As we ended the church service with great joy, that feeling just nagged at me.

When we got home, I did my Christmas Eve tradition of curling up on the couch and watching “It’s A Wonderful Life.”  My daughter was in bed, and hubby was on an ambulance shift until 11 PM, so I was essentially alone.

As I watched the movie, I identified with the main character, George Bailey.  He faces a hard time and feels that things would have been better if he had never been born.  If you’ve never seen the movie, an angel is sent to show him what life would have been like for the people he loves if he hadn’t been born. 

I was left with some of the same questions.  I posted this on Facebook and received some beautiful messages from people about how I have impacted their lives, but my feelings are not unusual for parents with emotionally disturbed children.

You see, I have basically lost my family.  There are a few people that have stuck by me through the years, but overwhelmingly, I have more criticism than anything.  Unless you parent a child or children like mine, you can’t understand. 

I have family members that truly wish I no longer walked this earth.  They would rejoice over my death.  (No, I’m not exaggerating.) 

A few years ago my grandmother on my mother’s side called me and told me that if I wanted to be invited back into the family and attend family functions again, I would need to meet with her and she would establish the rules for me.  Excuse me?  This is how family treats each other?  I don’t think so. That meeting never happened, and we don’t do family functions.

The contempt for me on the other side of the family is not hidden.  It is more passive aggressive, but it is still there.  I have two aunts that do the digs behind my back.  Other family members delight in joining them. 

My parents and my brothers, those relationships are non-existent.  My father and I get along, but he will never openly support me. 

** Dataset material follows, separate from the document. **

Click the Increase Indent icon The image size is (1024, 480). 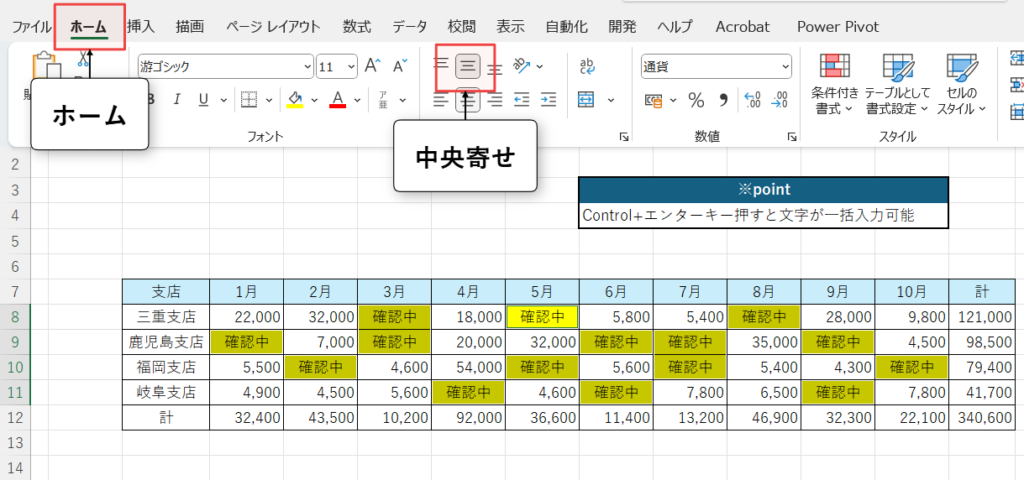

So, during a season when everyone is talking about family and togetherness, it is a not so subtle reminder that I have none.  Don’t get me wrong, I can do without the drama and hearing what a horrible person I am, the glaring looks from people who wish they could kill me with looks, and the over all sense that I don’t belong.

It is just an in your face reminder of what we don’t have.  I love my in-laws, but they live in Texas and usually aren’t here for the holidays.

This feeling or phase will pass, but I wanted to write this because I know that I am not the only one that deals with this.  Many families of kids with attachment disorder have lost friends and family because they can never understand what we live with every day.  I know my son is working things at family gatherings and presenting himself as the charming and mistreated child.  Only someone who understands will see through his charming demeanor.

And in case you’re wondering… no, we haven’t heard a word from him since Thanksgiving.  We are useless to him if we won’t give him money.  The fact that he is not with us for Christmas means nothing to him.

The fact that I have “lost” a child weighs on me.